But in October, Mr. Trump did appear in much the same spot when he returned home from the hospital after being treated for Covid-19, removed his mask and walked inside — even as he was still most likely infectious.
Time after time, Mr. Trump played down the virus, first arguing that it would disappear, then that it would be contained to a few lives that would be lost, and then boasting that his government would hold the death count to “substantially below the 100,000” mark. At one point, he told the journalist Bob Woodward that he would not talk about the dangers “to reduce panic.”
As a presidential candidate, Mr. Biden consistently warned of the hard times that were ahead, even as he pledged that combating the virus would be his No. 1 priority if he were elected. Now, a month into his term in office, he owns the response. And he is already facing critics who question whether he set the bar for vaccinations too low, and if he is moving too slowly to clear roadblocks to getting millions of Americans vaccinated every day.
The average now is about 1.7 million vaccines administered daily, which the White House press secretary, Jen Psaki, noted on Monday was roughly twice the daily vaccination pace as when Mr. Biden was inaugurated.
And by Monday, the number of Covid deaths being reported, on average, on most days was cut by roughly half since the peak of more than 3,300 in January. The slowing came as a relief, but scientists said variants of the virus made it difficult to project the future of the pandemic, and both Mr. Biden’s new team of medical advisers and historians cautioned against turning away from the scale of the country’s losses.
“We continue to see trends head in the right direction, but cases, hospital admissions and deaths remain at very high levels,” Dr. Rochelle Walensky, the director of the Centers for Disease Control and Prevention, told reporters on Monday at the daily briefing on the virus that Mr. Biden has initiated. While average daily infections have dropped over 70 percent since January’s peak, she said, “cases remain significantly elevated.”
Andy Slavitt, a senior adviser to Mr. Biden, opened Monday’s Covid-19 briefing with a reminder that the country was about to reach “a grim milestone.”
“Everyone lost is someone whose life and gifts were cut short,” Mr. Slavitt said. “Our hearts go out to all of those who are grieving loved ones who are so deeply missed. For those of us in the administration, the occasion makes us more determined to turn the tide on Covid-19 so the losses can subside and the healing can begin.”
With him was Dr. Anthony S. Fauci, the government’s top infectious disease specialist, who predicted at the end of last March, at a time when there were slightly more than 2,000 Americans lost to Covid-19, that as many as 200,000 Americans might die of the disease — a number that seemed astronomical at the time. Today, it would look like a blessing.
“As sobering a number as that is, we should be prepared for it,” Dr. Fauci said at the time.
In an interview on Monday on ABC’s “Good Morning America,” Dr. Fauci said that while some of the devastation was inevitable, much of it could have been avoided.
“It’s so tough to just go back and try and, you know, do a metaphorical autopsy on how things went. It was just bad. It is bad now,” Dr. Fauci said, adding, “If you look back historically, we’ve done worse than most any other country, and we’re a highly developed, rich country.”
The last public health disaster of comparable proportions was the 1918 influenza pandemic, which is estimated to have killed about 675,000 Americans. Nancy K. Bristow, the chairwoman of the history department at the University of Puget Sound and the author of “American Pandemic: The Lost Worlds of the 1918 Influenza Epidemic,” drew a lesson from that.
“There will be a real drive to say, ‘Look how well we’re doing,’” she said, warning against inclinations now to “rewrite this story into another story of American triumph.”
“Many people are dead and a lot of people are suffering,” Dr. Bristow said. “It will be very important that we acknowledge the losses in public ways.”
And that was what the president was trying to do.
####
▸ **Explore the material**:
(a) Using the article, decide whether each statement is true: (i) about 1.7 million vaccines are now being given each day on average; (ii) average daily infections have fallen by less than half since January's peak; (iii) at the end of last March, Dr. Fauci predicted that as many as 200,000 Americans might die of Covid-19. Answer yes or no for each, and quote the words from the article that decide it.
(b) Rewrite the paragraph of the article that begins "Time after time, Mr. Trump played down the virus" as a short list that keeps its main facts.
(c) Retype the part of the article from "And by Monday, the" up to and including "the country’s losses.", keeping every word and mark unchanged.
The lines that come after the article are separate and have nothing to do with it.
####
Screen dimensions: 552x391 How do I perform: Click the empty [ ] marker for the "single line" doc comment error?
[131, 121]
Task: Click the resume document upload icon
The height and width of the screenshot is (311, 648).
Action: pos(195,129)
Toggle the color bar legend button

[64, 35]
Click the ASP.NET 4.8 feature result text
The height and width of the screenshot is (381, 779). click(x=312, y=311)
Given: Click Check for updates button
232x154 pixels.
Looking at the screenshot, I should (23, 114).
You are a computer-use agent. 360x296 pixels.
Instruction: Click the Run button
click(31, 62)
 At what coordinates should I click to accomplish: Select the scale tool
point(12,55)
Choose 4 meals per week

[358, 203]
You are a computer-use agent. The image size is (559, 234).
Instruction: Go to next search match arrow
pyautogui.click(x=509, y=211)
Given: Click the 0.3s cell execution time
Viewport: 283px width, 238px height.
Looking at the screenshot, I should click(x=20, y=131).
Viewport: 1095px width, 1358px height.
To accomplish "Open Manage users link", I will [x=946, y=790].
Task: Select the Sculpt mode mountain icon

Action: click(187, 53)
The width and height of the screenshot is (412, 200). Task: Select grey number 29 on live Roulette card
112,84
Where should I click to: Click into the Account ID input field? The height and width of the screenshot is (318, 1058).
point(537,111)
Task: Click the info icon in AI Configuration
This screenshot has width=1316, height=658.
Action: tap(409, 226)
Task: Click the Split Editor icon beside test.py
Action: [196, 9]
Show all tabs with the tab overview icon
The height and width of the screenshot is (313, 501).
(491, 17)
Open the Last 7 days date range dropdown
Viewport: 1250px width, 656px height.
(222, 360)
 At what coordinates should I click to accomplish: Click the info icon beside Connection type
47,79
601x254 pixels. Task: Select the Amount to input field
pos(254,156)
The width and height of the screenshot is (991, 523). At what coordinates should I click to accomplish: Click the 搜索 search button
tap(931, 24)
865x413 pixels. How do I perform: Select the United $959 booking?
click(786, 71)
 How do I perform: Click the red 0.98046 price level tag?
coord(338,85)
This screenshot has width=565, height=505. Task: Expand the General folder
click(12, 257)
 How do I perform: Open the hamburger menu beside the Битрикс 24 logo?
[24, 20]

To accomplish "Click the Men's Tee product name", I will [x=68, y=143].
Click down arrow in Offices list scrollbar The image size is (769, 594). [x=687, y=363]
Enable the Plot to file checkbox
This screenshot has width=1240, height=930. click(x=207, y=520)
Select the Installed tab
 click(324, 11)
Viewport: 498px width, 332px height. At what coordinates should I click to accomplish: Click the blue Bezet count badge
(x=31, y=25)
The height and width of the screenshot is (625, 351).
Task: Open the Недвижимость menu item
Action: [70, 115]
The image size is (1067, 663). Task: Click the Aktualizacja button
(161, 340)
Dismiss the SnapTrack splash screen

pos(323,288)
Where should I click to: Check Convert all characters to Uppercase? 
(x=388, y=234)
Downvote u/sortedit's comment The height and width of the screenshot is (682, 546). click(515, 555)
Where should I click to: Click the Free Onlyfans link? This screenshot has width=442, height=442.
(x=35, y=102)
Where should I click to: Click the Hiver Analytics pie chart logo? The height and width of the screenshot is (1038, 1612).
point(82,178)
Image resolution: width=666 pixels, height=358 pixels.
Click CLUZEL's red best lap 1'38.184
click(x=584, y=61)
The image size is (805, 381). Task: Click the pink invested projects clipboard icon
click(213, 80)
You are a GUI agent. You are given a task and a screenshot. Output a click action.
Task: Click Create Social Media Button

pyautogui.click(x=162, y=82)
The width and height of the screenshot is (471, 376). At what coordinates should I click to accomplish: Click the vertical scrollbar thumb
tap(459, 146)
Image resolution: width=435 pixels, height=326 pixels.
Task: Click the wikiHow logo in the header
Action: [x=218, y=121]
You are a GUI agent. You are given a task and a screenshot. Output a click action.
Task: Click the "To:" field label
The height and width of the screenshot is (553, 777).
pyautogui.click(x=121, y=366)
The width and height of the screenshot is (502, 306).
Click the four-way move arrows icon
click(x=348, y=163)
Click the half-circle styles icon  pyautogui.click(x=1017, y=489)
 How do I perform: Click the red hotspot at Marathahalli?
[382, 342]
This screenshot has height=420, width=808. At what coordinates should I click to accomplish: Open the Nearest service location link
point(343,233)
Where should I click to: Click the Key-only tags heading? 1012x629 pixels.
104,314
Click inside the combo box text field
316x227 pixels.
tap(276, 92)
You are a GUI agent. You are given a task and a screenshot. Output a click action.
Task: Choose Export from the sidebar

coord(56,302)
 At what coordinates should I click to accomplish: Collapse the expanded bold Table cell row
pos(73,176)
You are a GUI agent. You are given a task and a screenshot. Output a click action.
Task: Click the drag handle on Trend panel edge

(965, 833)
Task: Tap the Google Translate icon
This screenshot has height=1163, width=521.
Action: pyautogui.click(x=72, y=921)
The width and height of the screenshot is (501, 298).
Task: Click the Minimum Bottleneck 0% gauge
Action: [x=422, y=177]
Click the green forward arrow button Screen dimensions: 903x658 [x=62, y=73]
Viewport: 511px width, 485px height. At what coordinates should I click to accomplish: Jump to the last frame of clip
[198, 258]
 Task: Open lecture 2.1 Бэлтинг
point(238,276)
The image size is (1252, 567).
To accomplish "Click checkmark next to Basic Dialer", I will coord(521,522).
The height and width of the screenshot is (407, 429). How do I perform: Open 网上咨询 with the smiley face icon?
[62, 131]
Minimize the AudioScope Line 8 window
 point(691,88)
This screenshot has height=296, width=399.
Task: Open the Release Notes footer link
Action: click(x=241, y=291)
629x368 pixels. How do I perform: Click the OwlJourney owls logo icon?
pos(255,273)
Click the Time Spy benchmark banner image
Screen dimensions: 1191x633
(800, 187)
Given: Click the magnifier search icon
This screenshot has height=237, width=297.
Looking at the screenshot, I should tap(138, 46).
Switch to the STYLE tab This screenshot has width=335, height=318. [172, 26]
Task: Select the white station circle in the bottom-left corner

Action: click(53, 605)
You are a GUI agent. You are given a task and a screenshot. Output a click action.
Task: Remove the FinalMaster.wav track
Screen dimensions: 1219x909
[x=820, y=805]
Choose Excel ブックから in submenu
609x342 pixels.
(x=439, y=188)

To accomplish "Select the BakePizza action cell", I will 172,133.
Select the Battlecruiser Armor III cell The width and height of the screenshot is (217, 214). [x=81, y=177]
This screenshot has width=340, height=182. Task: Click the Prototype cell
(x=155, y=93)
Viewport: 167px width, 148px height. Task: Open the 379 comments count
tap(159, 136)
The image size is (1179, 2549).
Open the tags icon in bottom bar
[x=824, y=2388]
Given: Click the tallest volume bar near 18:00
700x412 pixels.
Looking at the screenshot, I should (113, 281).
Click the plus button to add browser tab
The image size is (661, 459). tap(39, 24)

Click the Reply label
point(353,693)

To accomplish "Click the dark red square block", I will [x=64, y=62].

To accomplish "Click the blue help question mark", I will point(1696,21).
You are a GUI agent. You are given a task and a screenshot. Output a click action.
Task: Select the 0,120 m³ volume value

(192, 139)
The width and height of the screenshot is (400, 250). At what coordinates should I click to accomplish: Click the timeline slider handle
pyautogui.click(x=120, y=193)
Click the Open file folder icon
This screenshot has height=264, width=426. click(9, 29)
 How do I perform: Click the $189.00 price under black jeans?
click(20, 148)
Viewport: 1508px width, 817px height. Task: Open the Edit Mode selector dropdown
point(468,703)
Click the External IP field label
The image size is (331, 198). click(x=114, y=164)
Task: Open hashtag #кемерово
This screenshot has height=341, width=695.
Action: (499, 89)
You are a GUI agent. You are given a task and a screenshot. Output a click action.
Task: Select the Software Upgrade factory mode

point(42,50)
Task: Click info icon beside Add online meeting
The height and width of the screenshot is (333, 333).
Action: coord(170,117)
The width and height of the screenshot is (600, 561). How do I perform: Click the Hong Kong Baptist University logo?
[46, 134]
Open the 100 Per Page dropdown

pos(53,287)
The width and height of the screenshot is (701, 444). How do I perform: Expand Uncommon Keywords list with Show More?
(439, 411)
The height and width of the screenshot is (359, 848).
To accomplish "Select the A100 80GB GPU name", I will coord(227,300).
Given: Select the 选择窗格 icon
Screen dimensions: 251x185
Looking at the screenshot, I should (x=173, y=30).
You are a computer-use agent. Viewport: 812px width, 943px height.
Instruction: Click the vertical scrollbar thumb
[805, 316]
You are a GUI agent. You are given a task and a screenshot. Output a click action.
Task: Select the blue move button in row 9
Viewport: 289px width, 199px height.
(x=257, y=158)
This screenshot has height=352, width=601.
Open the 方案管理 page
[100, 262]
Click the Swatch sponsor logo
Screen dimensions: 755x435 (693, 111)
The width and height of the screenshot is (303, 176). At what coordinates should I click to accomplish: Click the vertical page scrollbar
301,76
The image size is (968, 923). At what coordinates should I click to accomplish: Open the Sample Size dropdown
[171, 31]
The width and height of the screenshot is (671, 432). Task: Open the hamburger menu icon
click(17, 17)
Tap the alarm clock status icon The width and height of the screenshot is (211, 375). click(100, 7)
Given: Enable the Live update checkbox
####
▸ **Exercise responses**:
(a)
(i) Yes: "The average now is about 1.7 million vaccines administered daily"
(ii) No: "average daily infections have dropped over 70 percent since January’s peak"
(iii) Yes: "predicted at the end of last March, at a time when there were slightly more than 2,000 Americans lost to Covid-19, that as many as 200,000 Americans might die of the disease"

(b)
- Mr. Trump repeatedly played down the virus.
- He first argued that it would disappear.
- He then said it would be contained to a few lives lost.
- He later boasted that his government would hold deaths "substantially below the 100,000" mark.
- He told the journalist Bob Woodward that he would not talk about the dangers "to reduce panic."

(c)
And by Monday, the number of Covid deaths being reported, on average, on most days was cut by roughly half since the peak of more than 3,300 in January. The slowing came as a relief, but scientists said variants of the virus made it difficult to project the future of the pandemic, and both Mr. Biden’s new team of medical advisers and historians cautioned against turning away from the scale of the country’s losses.